* ÉNONCÉ: Poursuivez la chronique consacrée à l'album Songs For The Dead de MAGENTA à partir de sa dernière phrase.

MAGENTA (no) - Songs For The Dead (2015)
Label : Cleopatra Records
Sortie du Scud : 16 octobre 2015
Pays : Norvège
Genre : Alternative Industrial Electro
Type : Album
Playtime : 9 Titres - 40 Mins
De la douleur et la tristesse naissent la beauté et l'inspiration. C'est la leçon que l'on pourrait tirer de ce nouvel album du duo norvégien MAGENTA. Il n'est pas exagéré de dire que la mort leur a servi de point d'ancrage, puisque les conditions d'enregistrement de Songs For The Dead sont en adéquation trop parfaite avec son intitulé.
Alors qu'ils travaillaient dans les studios d'Al Jourgensen à la Noël 2012, Vilde et Anders ont observé les derniers jours de travail de Mike Scaccia, guitariste de MINISTRY, sans savoir que c'était la dernière fois qu'ils le verraient. En effet, quelques jours après, le 22 décembre, celui ci décédait tragiquement.
Une chanson en est née, composée par Régine, la fille du duo, "Ghost", qui donnait le ton du longue durée qui allait suivre, le cinquième de leur carrière.
La tristesse, la perte, tels sont les moteurs de ce nouveau chapitre, noir comme une nuit de pleurs, triste comme des yeux embués par la peine.
MAGENTA, formé au milieu des années 90 par Vilde Lockert (chant) et Anders Odden (instruments et production), pouvait dès son origine puiser son essence dans la longue expérience de musicien de ce dernier, qui avait déjà fait partie de CELTIC FROST, APOPTYGMA BEZERK ou CADAVER, ainsi que de SATYRICON. Des influences manifestes et marquantes, mais qui n'allaient pas forcément trouver écho dans la musique que le duo souhaitait créer. Le Metal n'a jamais été une de leurs préoccupations, loin de là, même si les guitares s'en approchent souvent, et il paraît plus juste de parler d'Electro, d'Indus, de Trip Hop même ou de Pop pour en définir les contours, et Songs For The Dead n'échappe pas à la règle.
Toujours hanté par les lignes vocales atones de Vilde, c'est un album à l'image de sa pochette, coloré mais opaque, étrange, troublant, et d'une beauté intangible.

* ENTRÉES:
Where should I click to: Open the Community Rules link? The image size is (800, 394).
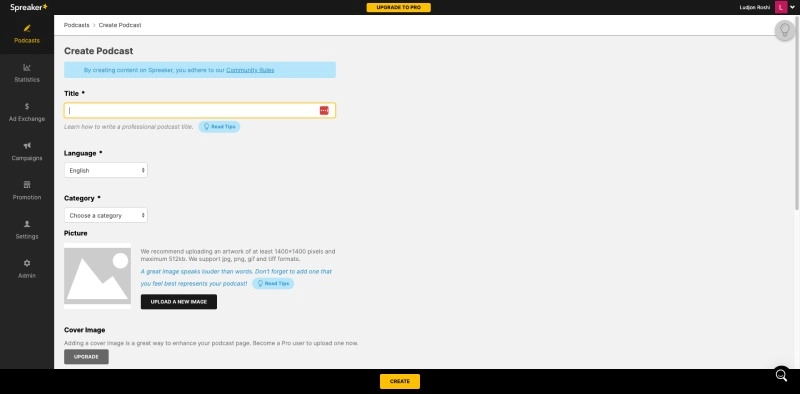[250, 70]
...
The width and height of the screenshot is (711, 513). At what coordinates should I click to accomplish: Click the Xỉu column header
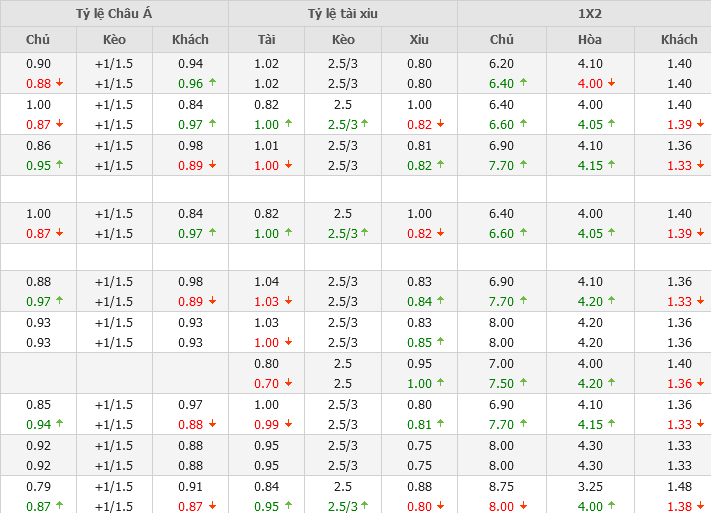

* RÉPONSE CI-DESSOUS:
Pourtant, cette pochette donne des indications. Subtil démarquage de la photographie aux tons criards et bizarres qui ornait la pochette du premier BLACK SABBATH, remplaçant l'initial modèle aux allures de prêtresse occulte par le groupe grimé en poupées mi vaudou mi MISFITS, cette iconographie laisse des pistes. Son côté grotesque mais fascinant, à mi chemin entre la passivité morbide et le carnaval onirique trouve refuge dans l'intro même de l'album, "Danse Macabre", harangue de foire aux freaks typiques et à la paille qui sent le linceul, et très éloignée de son homologue Frostienne.
Mais pourtant, on ne peut s'empêcher de penser au groupe Suisse, dans cette volonté d'expérimenter des choses différentes pour se rapprocher de son moi profond. Et si Songs For The Dead n'est pas Into The Pandemonium, il partage avec lui des vues de diversité, et surtout, de déstabilisation.
Pour simplifier l'analyse, nous pourrions nous concentrer sur le fameux "Ghost", qui fait partie des offrandes les plus dansantes du lot. Chanté par Régine d'une voix acidulée enfantine, c'est un morceau qui fait la part belle à l'EBM/Electro, et qui dessine un sourire effrayant sur les faciès tout autant qu'il donne envie de danser. On pense à SKINNY, à une rencontre entre DAISY CHAINSAW et FRONT 242...
Mais le fait qu'il soit aussitôt contrebalancé par "The Pentagram", qui vient se poser en complète opposition avec son beat lourd et ses arrangements sourds est assez révélateur de la volonté de deuil du duo/trio.
Et d'ailleurs, le chagrin ne semble pas vouloir laisser place à un quelconque rétablissement. Des morceaux comme "The Day I Die" et ses lignes vocales scandées sur fond de percussions funéraires que des choeurs sépulcraux soutiennent vont dans ce sens. Même lente litanie, même chant en arrière plan qui semble se poser des questions sur le sens de la vie et de sa futilité, même lyrisme sombre et sans espoir... Un peu PRUNES tardif, c'est une mélancolie qui ne se partage qu'entre ceux qui savent...
"Die Young" se calque sur cette ligne de conduite, et son texte profondément triste adopte les courbes d'une chanson amère, au mid tempo lourd et à la mélodie en filigrane, écrite sur une carte de condoléances qu'on enverra probablement jamais, puisque les mots sont vains.
"Descending", certainement le seul morceau qui rappelle un tant soit peu les faits d'arme Metal d'Anders se laisse guider sur la route par un riff compact, avant que le chant de Vilde ne l'interrompe de son absence distante.
"Im Paradisum" se souvient bien quant à lui de Jaz Coleman et du JOKE, et gronde, grouille, tend vers l'Industriel le plus électronique, et laisse les arrangements faire le travail d'adieu sans esquisser un geste.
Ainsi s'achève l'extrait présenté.